Before I list the things that I accomplished, I’ll briefly mention a simple tool that I used. I set up a spreadsheet on Google Docs. I put multiple tabs, one for each large goal: start a side business, expand language offerings in the public schools, learn Farsi, learn Somali, develop methods for learning languages at work, and blog. On the spreadsheet I write individual tasks that I think well keep me moving. I date when I put tasks down and when I finish them. I also want to put down a deadline for myself, but I’m afraid of that much commitment at this point. This way I can actually see what I’m getting accomplished and plan a little more deliberately.
Here are some of the things I actually accomplished.
- Business. I have a website that is nearly complete. It still needs some photos, so I talked to my friend’s wife, who is a photographer, and some international friends at work who will pose with me. Once the photos are up, I should be done with the site, ending that phase.
- Languages in Schools. I contacted a person who has already been working on Somali language in the Minneapolis Schools. I’m planning on another meeting maybe next Saturday–I ran the idea past my friend/partner. I’ve put together a list of names to invite to the meeting, and I created an agenda that is manageable for a 1-1.5 hour meeting.

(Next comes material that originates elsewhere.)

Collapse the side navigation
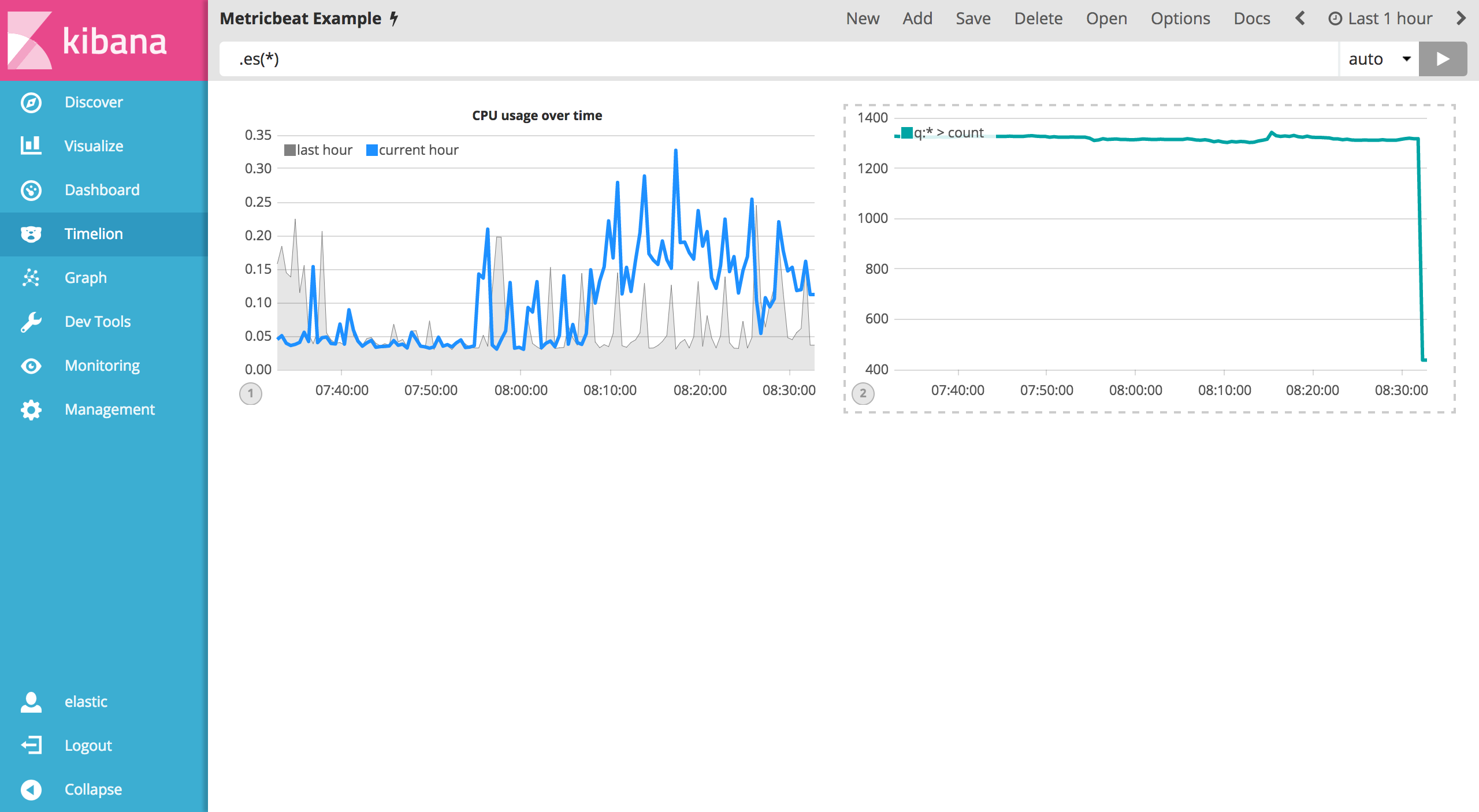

- Farsi. I’ve been watching some Iranian sit-coms every evening or every-other evening. I IM friends in Iran 2-3 times per week at work. I spoke over Skype with an Iranian friend for about 15-20 minutes.

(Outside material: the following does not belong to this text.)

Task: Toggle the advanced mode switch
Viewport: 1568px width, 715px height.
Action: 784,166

- Somali. I use my limited Somali every day, but I didn’t really move ahead. Not much happened here.
- Languages at Work. I’ve been inputting dialogues for my languages at work packet. I solicited more translations and ideas from my Somali friends, and we’re discussing ways to re-introduce our Somali table to our company.
- Blog. (This is it!)
I’m amazed that I did all this in moments at home and slow moments at work when I would normally kill time. I’m grateful for this piece of advice to “stop the bleeding.”
I want to look at why I want to accomplish these goals with the hope of encouraging my deeper motivations. Figuring out the “why” behind these goals appeals to me, because I know that I can motivate myself at my core. Back in college, when I studied kung fu, my non-English-speaking sifu used to demonstrate effective technique by taking a rope and swinging it in a circle. He’d point at the small motions of his hand and the large motion of the rope they caused. When you push from the center, less effort is necessary for an action. (See photo.)

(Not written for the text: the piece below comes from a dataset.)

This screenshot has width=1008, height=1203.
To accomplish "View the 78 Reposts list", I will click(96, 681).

The technique of finding out the “why” is to ask why I want to do something, and then ask “why” to that answer, five times. This way I move towards my own center. So I want to accomplish this technique this week on at least two of my big goals I mentioned above.
I’d love to learn from my readers how you accomplish your goals–or what stands in your way. I may or may not have suggestions for you; I’d love to learn something from you.
Do any of my readers use accountability groups for setting and keeping short- and long-term goals? If so, please describe your process.
How do you stay focused on goals? What techniques do you use? Do you have examples?